The arrest prompted a series of protests against Pope Innocent VIII over the breaking of sanctuary; these resulted in a papal bull in August which agreed to some modifications affecting the privilege.

Sir John Conyers, who was suspected of being involved in the revolt, was stripped of his stewardship of Middleham and had a £2,000 bond imposed. The Abbot of Abingdon, who had organised sanctuary for the Stafford brothers, was given a 3000-mark bond of allegiance.

Henry had no wish to alienate Viscount Lovell and his family.

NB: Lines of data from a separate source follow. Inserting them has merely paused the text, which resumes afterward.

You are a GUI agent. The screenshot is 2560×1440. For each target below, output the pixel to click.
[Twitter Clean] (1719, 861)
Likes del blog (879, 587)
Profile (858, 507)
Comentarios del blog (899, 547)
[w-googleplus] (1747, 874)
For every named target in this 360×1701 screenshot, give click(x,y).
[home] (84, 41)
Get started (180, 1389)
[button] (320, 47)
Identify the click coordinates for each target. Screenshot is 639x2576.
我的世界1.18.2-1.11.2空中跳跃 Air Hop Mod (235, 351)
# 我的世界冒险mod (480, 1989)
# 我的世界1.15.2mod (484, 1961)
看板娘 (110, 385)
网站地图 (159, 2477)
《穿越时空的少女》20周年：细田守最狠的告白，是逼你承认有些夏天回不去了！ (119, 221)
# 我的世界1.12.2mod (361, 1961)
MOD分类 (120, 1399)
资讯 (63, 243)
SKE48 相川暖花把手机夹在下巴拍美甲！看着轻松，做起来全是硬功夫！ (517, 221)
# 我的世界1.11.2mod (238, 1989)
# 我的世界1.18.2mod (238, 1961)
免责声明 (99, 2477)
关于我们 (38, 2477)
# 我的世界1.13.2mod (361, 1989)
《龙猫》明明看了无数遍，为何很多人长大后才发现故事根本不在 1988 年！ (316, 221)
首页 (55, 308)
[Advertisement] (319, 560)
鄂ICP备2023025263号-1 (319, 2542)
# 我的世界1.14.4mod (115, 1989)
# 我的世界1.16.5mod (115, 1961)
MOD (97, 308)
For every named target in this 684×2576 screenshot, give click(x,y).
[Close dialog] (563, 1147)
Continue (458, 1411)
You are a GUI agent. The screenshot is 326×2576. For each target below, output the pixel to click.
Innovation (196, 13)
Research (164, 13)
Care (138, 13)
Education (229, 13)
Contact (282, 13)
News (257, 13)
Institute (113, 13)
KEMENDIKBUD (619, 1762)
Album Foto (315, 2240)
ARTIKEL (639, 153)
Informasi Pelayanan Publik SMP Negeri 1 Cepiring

On 5 July 1486, Lovell was appointed a justice of oyer and terminer, but later returned to England and again took up arms against the king, fighting what is considered to be the final battle of the Wars of the Roses when Yorkist and Lancastrian forces met at the Battle of Stoke Field on 16 June 1487. Sir John Savage was also again present on the day, as one of the main cavalry commanders of King Henry's forces. The battle was a decisive victory for Henry, with almost all the leading Yorkists killed, and never again would a battle be fought along Yorkist and Lancastrian lines. Lovell survived the defeat but then disappeared shortly after his escape, and was never seen again.